The outbreak of coronavirus disease 2019 (COVID-19), caused by severe acute respiratory syndrome coronavirus 2 (SARS-CoV-2) infection, has become a major health crisis and a worldwide pandemic. COVID-19 is characterized by high infectivity, long incubation period, diverse clinical presentations, and strong transmission intensity. COVID-19 can cause myocardial injury as well as other cardiovascular complications, particularly in senior patients with pre-existing medical conditions. The current review summarizes the epidemiological characteristics, potential mechanisms, clinical manifestations, and recent progress in the management of COVID-19 cardiovascular complications.

Keywords: Blood vessels; COVID-19; Heart; Inflammation; SARS-CoV-2.

Figure 1

Schematic representation of the mechanisms underlying COVID‐19‐related myocardial injury and potential treatment strategies: (1) direct infection through angiotensin‐converting enzyme 2 (ACE2); (2) myocardial oxygen supply/demand imbalance; (3) abnormal coagulation and microcirculatory disturbance; (4) cytokine storm. G‐CSF, granulocyte colony‐stimulating factor; IFN, interferon; IL, interleukin; IP‐10, interferon‐γ inducible protein 10; MCP‐1, monocyte chemoattractant protein 1; MIP‐1α, macrophage inflammatory protein 1α; SARS‐CoV‐2, severe acute respiratory syndrome coronavirus 2; TMPRSS2, type II transmembrane serine protease; TNF, tumour necrosis factor.

Figure 2

Schematic representation of molecular pathways underlying the severe acute respiratory syndrome coronavirus 2 (SARS‐CoV‐2) cellular invasion and injury.

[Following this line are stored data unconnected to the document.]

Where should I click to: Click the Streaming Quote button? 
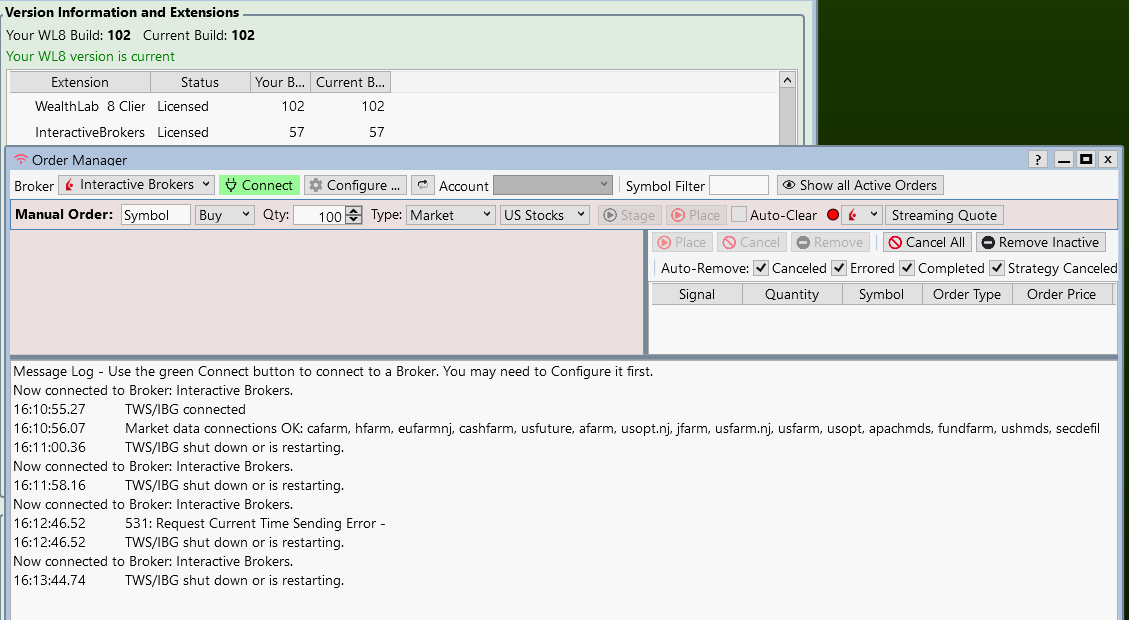click(943, 215)
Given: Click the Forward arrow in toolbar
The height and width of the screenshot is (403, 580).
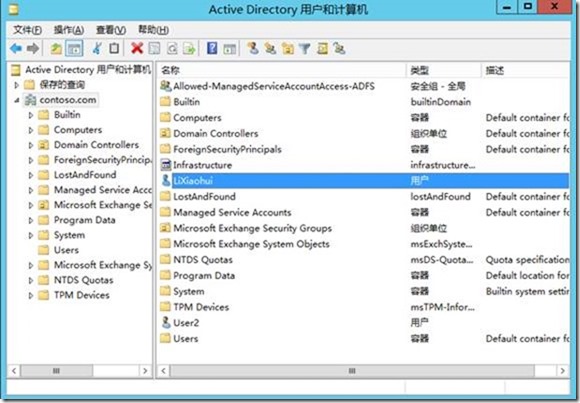Looking at the screenshot, I should point(33,48).
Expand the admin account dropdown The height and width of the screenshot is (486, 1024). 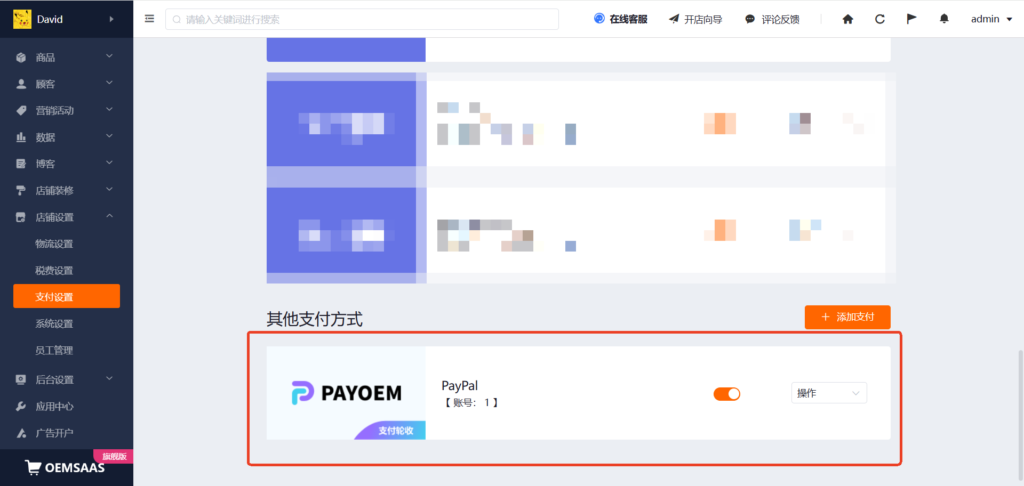click(x=991, y=19)
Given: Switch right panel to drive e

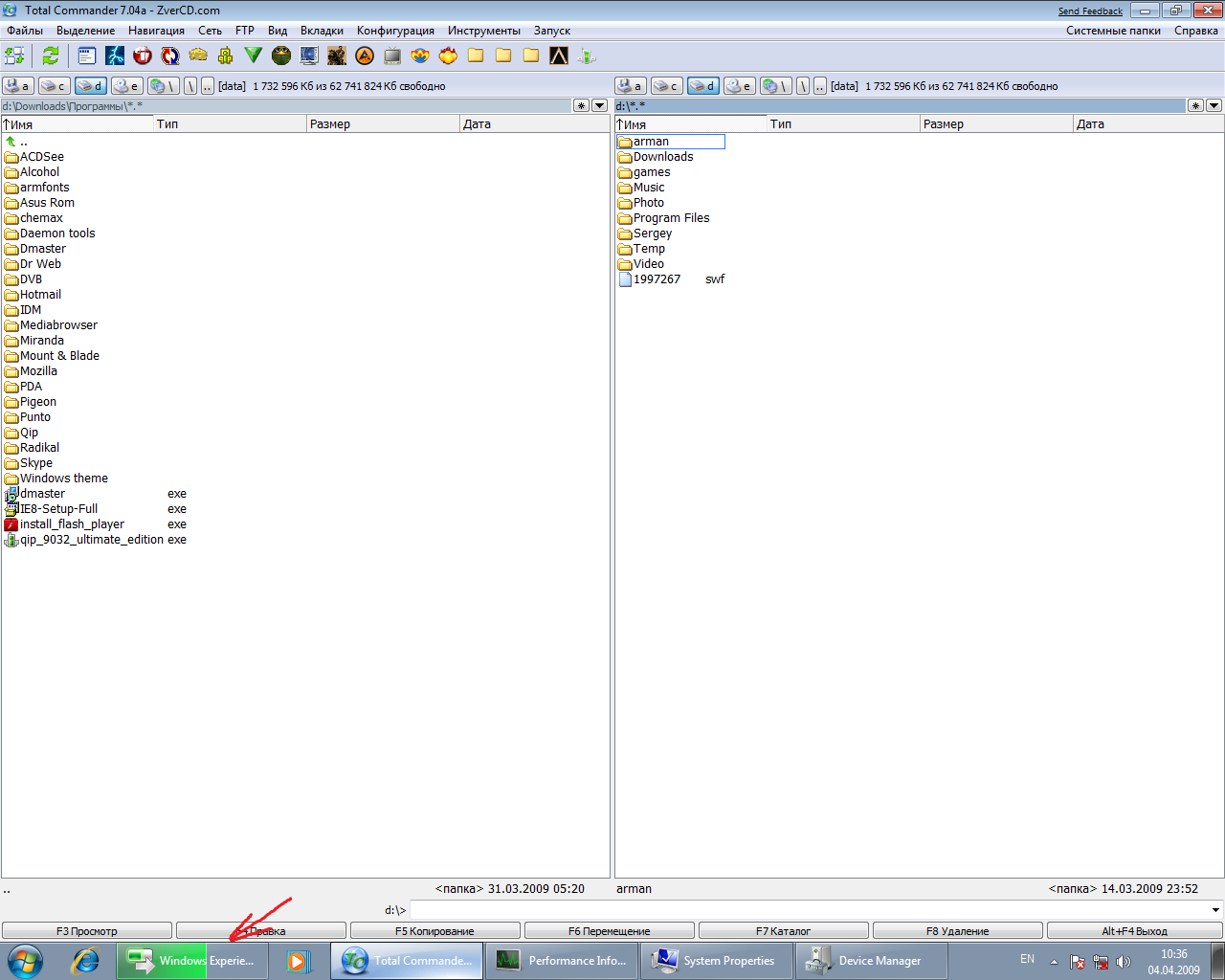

SARS‐CoV‐2 invasion is mediated by the S protein binding to its ligand angiotensin‐converting enzyme 2 (ACE2), which is primed by type II transmembrane serine proteases (TMPRSS2) through cleaving S protein into S1 and S2 subunits to facilitate the exposure of receptor‐binding domain (RBD) on S1 subunit. The binding of RBD to ACE2 is followed by receptor‐mediated endocytosis. Activation of the renin–angiotensin system, up‐regulation of the tumour necrosis factor (TNF)‐α pathway and the Ras pathway following ACE2 attachment can injure cells/tissues that highly express ACE2. *These mechanisms are speculated based on SARS‐CoV studies and the similarity of two viruses. AP‐1, activator protein 1; CCL2, C‐C motif chemokine ligand 2; ERK, extracellular signal‐regulated kinase; TACE, tumour necrosis factor‐α‐converting enzyme.